_Texte présenté:_
──────────────────────────────

C'est trop calme, sur ce blog, le moment est venu d'attirer de nouveaux visiteurs qui, appâtés par le titre, viendront lire ce billet en diagonale mais découvriront les billets cthuliens de Tristan ou nos critiques de JdR et deviendront dès lors de fidèles lecteurs.
Robin DiAngelo est sociologue de formation et blanche. Pendant 20 ans, elle a animé des ateliers de sensibilisation à la diversité culturelle dans des entreprises. Vous savez, ces formations que les employés suivent à contrecœur, parce que c'est obligatoire. Et donc fort de cette expérience de terrain et de ses recherches universitaires, elle a fait le constat de l'existence d'une fragilité blanche. Il ne s'agit pas là d'une variante du "babtou fragile" (la victime en puissance) mais du constat que nous les blancs vivons nos vies sans prendre conscience de notre race. Dans nos environnements blancs, nous sommes la race par défaut et majoritaire, donc on ne pose que très peu de questions sur la question raciale. Si bien que quand le sujet de la race arrive dans une discussion, nous sommes peu préparés à en parler car nous y avons peu réfléchi. Alors qu'à l'inverse, les non-blancs qui vivent dans notre société reçoivent le rappel constant de leur différence, ce qui fait qu'ils sont plus à l'aise avec ces concepts. Si bien que dès qu'on nous parle de la réalité quotidienne des non-blancs, on est automatiquement sur la défensive. Car le racisme systémique repose en grande partie sur la non remise en question de ce statu quo qui nous est bénéfique. Et donc nous sommes socialement équipés pour défendre ce racisme intrinsèque. DiAngelo donne de nombreux exemples des mécanismes de défense que nous mettons collectivement en place pour ne surtout pas nous remettre en question.
Un des problèmes majeurs, c'est que le racisme est devenu une telle tache morale dans notre société qu'être taxé de raciste est la pire des infamies. Si bien que quand on commet involontairement un impair raciste, on est persuadé que notre interlocuteur nous met immédiatement dans le camp du KKK. Et donc par réflexe, on va trouver plus simple de nier l'existence du problème plutôt que de s'avouer un petit peu raciste. Car Robin DiAngelo part du principe que tout le monde est raciste, puisque le système blanc au complet l'est. Elle même commet des bourdes racistes dans ses ateliers ou ses interactions avec ses collègues non-blancs. La bonne volonté et la sensibilité ne suffisent pas. Ainsi je me perçois comme un non-raciste, pourtant j'ai retrouvé plusieurs de mes réflexions dans les exemples que l'auteure pointe pour montre nos petits biais cognitifs (dont le fameux "Heureusement, nos enfants sont moins racistes", qui permet de se dédouaner, alors que dans les faits, nos gamins reproduisent notre inertie raciale qui permet au racisme ambiant de se maintenir en place).

──────────────────────────────

_Données sources:_
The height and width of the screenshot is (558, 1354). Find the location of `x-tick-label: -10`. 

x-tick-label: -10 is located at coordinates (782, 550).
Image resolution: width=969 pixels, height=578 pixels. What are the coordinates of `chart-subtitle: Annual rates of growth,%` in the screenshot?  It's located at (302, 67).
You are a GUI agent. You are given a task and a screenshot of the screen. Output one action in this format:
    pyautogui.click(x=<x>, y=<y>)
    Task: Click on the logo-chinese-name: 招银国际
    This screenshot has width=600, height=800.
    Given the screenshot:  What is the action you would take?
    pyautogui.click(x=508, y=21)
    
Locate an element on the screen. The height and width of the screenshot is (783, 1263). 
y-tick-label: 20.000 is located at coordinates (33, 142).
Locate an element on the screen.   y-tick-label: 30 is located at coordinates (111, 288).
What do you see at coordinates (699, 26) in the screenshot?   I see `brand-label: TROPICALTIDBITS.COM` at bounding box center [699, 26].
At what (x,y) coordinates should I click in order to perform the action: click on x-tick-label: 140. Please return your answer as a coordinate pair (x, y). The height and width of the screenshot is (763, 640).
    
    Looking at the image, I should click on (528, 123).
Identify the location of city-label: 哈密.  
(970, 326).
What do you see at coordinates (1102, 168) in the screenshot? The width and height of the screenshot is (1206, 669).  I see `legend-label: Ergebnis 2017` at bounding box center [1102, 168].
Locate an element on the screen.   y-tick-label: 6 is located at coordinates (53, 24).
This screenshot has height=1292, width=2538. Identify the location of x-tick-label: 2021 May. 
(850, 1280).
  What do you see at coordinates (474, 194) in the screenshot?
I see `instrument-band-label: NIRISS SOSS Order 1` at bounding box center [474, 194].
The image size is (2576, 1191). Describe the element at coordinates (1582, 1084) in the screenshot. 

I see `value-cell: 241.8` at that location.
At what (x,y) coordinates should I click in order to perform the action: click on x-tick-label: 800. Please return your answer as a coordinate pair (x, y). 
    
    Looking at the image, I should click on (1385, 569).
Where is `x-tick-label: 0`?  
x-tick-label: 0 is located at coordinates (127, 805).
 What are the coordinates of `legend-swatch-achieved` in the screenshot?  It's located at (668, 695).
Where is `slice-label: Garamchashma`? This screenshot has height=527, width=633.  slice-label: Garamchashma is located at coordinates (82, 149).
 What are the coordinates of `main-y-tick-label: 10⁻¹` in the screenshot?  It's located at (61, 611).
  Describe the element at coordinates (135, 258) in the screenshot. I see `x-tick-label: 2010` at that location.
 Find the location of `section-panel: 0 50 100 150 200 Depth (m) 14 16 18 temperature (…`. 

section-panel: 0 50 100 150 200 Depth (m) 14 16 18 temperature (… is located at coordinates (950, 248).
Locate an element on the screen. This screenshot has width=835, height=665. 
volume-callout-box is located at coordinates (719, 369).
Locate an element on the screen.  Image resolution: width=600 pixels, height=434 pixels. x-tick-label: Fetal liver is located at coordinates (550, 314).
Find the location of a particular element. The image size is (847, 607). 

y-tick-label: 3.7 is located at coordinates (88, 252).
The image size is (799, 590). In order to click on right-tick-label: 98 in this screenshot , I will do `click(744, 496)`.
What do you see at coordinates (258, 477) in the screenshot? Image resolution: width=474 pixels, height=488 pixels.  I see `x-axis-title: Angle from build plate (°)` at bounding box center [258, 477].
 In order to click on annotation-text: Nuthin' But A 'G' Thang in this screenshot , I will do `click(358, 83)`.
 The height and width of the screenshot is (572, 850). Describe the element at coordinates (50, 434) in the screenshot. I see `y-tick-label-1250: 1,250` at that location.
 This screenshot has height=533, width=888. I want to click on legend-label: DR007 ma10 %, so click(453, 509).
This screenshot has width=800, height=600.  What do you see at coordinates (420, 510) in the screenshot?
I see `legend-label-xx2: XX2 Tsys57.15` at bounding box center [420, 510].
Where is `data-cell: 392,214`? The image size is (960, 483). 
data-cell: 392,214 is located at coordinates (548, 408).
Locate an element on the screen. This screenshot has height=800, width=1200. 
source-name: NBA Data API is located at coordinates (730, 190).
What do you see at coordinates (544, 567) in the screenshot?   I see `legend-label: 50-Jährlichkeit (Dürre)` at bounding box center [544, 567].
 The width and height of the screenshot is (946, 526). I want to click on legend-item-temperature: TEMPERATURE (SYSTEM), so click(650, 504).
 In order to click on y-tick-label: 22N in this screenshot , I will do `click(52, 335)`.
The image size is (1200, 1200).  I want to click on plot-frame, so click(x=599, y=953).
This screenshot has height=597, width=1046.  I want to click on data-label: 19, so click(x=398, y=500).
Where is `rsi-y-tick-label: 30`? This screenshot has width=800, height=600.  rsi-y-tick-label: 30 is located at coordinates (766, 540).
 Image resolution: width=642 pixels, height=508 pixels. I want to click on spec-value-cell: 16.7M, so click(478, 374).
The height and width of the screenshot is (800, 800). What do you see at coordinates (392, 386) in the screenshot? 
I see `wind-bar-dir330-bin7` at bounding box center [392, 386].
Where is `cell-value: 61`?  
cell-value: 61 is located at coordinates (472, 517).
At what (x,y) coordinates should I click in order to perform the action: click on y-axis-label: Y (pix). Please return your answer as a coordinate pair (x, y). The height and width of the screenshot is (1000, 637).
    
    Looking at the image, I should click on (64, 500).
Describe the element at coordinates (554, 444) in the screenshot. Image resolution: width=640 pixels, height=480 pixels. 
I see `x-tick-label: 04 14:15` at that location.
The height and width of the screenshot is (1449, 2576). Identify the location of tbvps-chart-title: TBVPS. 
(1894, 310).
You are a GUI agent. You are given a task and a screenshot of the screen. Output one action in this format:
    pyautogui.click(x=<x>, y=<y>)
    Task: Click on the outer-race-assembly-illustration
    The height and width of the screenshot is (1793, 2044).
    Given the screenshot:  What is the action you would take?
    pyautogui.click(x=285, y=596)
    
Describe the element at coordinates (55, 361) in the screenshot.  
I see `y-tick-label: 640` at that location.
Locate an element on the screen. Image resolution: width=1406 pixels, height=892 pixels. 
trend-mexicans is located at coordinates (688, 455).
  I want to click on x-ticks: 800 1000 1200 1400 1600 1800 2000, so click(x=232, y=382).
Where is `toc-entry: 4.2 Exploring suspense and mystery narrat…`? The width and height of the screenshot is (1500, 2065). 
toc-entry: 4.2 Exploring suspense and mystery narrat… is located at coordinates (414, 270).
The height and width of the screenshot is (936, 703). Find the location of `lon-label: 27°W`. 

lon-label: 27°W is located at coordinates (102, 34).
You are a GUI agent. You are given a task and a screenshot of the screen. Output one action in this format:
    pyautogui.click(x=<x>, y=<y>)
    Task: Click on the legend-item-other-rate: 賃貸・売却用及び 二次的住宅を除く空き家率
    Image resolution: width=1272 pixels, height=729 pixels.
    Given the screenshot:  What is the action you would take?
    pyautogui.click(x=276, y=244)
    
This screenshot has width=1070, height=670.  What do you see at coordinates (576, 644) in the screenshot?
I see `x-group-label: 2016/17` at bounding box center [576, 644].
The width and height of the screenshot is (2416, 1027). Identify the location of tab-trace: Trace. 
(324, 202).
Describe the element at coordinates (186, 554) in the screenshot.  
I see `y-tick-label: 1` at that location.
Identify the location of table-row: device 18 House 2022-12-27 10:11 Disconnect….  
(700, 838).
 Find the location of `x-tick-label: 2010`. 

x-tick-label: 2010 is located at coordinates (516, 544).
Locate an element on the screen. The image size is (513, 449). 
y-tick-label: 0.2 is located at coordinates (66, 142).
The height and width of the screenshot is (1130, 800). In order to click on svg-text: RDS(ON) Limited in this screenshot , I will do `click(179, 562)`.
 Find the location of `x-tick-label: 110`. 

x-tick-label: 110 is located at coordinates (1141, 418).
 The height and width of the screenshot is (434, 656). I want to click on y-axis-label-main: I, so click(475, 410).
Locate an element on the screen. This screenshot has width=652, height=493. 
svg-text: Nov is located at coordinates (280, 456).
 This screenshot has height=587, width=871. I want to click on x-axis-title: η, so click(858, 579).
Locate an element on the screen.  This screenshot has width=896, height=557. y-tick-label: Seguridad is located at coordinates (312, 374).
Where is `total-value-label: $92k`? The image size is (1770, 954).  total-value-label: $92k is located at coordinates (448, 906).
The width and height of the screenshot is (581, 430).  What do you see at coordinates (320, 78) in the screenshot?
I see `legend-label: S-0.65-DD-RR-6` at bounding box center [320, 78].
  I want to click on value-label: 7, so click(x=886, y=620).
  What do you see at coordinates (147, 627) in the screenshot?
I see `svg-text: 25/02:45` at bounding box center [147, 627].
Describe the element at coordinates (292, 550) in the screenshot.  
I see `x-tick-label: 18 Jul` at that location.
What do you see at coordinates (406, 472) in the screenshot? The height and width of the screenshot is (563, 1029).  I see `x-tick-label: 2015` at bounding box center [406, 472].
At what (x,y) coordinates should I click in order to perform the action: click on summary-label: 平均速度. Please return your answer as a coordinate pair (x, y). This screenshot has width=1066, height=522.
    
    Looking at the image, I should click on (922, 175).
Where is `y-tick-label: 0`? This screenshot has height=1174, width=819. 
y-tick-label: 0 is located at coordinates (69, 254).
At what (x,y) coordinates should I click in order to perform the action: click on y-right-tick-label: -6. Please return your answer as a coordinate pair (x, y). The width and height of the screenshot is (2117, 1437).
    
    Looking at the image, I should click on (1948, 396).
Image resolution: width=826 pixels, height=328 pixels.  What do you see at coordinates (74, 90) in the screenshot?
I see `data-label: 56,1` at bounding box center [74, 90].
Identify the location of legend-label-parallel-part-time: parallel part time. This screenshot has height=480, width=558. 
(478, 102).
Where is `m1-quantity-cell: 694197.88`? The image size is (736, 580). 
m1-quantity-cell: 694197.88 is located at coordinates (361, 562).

──────────────────────────────

_Liste des tâches:_
**a)** Répondez à ces questions sur le billet consacré à la fragilité blanche :
(i) Pendant combien d'années Robin DiAngelo a-t-elle animé des ateliers de sensibilisation à la diversité culturelle, et où ?
(ii) D'après le billet, qu'est-ce qui est devenu la pire des infamies dans notre société ?
(iii) Quelle phrase, citée entre guillemets, permet de se dédouaner ?
**b)** Extrayez du billet sur la fragilité blanche tout le passage qui va de « C'est trop calme, sur » jusqu'à « de fidèles lecteurs. ».

_Réponses aux tâches:_
**a)**
(i) Pendant 20 ans, dans des entreprises.
(ii) Être taxé de raciste.
(iii) « Heureusement, nos enfants sont moins racistes ».

**b)**
C'est trop calme, sur ce blog, le moment est venu d'attirer de nouveaux visiteurs qui, appâtés par le titre, viendront lire ce billet en diagonale mais découvriront les billets cthuliens de Tristan ou nos critiques de JdR et deviendront dès lors de fidèles lecteurs.